Mary Surratt and Julia Wilbur

Mary Surratt and Julia Wilbur never met, and certainly would not have gotten along if they had. Surratt leaned Confederate, Wilbur just the opposite. But both had to figure out how to survive in what could be an unfriendly world for a woman on their own. Oddly enough, Mary was younger than Julia by about 8 years, born in 1823 while Julia was born in 1815. They did leave very different lives.

Mary-Surratt
Mary-Surratt

The immediate connection between the two is that I spoke about Julia at the Surratt House this past Saturday. Before the talk, Susan Proctor, the education coordinator, gave my husband and me a great tour of the house, which now stands near a busy intersection in Clinton, Maryland (once known as Surrattsville because of their family.)

She and her husband ran a busy tavern and inn, and raised three children (including John Jr.). When the husband died suddenly in 1862, she was left with debts to pay and a living to make. Because of the mores of the time, she could not run the tavern herself.
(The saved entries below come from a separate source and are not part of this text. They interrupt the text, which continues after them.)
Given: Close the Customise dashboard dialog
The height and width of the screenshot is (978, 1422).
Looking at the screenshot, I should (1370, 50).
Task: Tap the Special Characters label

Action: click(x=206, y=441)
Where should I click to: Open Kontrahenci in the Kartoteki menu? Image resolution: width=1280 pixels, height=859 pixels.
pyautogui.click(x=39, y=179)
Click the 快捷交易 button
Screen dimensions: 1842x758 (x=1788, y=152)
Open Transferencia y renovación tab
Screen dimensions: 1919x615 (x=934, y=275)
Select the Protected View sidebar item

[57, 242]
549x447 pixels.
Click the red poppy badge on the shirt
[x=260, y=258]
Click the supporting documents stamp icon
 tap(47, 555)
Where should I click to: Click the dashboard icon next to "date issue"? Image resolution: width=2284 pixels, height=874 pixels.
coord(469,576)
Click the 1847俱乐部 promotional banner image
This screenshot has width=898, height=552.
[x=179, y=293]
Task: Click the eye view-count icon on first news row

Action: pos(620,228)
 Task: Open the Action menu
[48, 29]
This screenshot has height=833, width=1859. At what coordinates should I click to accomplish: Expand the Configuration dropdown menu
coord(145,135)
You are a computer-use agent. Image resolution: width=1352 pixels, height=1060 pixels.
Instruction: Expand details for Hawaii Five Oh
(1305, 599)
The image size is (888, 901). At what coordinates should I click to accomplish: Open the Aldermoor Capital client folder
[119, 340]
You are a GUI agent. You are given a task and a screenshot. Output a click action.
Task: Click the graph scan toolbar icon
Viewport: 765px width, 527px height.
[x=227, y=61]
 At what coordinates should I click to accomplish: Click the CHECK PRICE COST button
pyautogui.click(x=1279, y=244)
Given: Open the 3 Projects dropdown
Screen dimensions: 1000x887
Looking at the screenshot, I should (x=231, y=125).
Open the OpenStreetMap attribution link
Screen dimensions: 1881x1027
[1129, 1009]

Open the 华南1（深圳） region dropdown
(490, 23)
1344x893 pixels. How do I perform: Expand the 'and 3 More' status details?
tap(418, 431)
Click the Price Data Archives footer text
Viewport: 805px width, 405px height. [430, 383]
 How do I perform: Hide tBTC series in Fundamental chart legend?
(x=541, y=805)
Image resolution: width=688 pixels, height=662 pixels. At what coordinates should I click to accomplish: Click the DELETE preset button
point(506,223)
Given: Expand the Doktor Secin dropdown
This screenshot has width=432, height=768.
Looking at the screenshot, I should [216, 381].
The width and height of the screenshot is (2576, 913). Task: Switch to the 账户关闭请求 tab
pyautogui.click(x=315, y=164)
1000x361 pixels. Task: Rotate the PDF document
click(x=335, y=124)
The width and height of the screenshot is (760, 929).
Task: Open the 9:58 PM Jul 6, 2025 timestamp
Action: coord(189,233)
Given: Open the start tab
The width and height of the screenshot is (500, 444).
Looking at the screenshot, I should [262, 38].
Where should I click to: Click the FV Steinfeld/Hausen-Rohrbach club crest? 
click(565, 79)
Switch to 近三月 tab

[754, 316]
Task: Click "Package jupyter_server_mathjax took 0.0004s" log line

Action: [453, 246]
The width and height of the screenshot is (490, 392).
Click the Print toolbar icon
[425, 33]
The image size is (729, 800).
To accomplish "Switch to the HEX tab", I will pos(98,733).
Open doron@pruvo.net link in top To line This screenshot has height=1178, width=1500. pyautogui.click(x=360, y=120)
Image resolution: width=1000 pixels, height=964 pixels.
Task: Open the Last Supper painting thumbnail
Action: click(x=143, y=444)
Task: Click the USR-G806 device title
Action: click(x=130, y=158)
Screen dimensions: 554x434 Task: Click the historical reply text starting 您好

Thus she rented it out to a man named John Lloyd and operated a boarding house in Washington. In Susan's view, this move to Washington, away from the rural life and the connections she had developed, helped lead her to her fate.

The fate, of course, of being convicted as part of the assassination plot that killed Lincoln and her hanging. The museum leaves it up to the visitor to decide about her guilt--whether for the original kidnapping plot or the murder. I don't think I will enter that debate.

Julia Wilbur could not abide the "secesh," or Confederate-leaning locals, she met in Alexandria and Washington. She probably would have seen Mary Surratt through this lens had they met, say, in 1864 or early 1865. She attended the trial, realizing that it was part of history that she needed to see. She even made a few sketches of who sat where in the courtroom, among the very few drawings in 50 years of diary entries.

A posting at the blog "Boothie Barn: Discovering the Conspiracy" quotes from Wilbur's diaries about the trial (as well as the later one of Mary's son John), so I will suggest you go there.

As for the Surratt House, as my talk confirms, there are programs on a range of Civil War related topics (including John Wilkes Booth and company). Next up, April 8 to 10, is a symposium on the assassination; other events include Civil War music, the 54th Massachusetts (the famed U.S. Colored Troops regiment) and women of Civil War Richmond.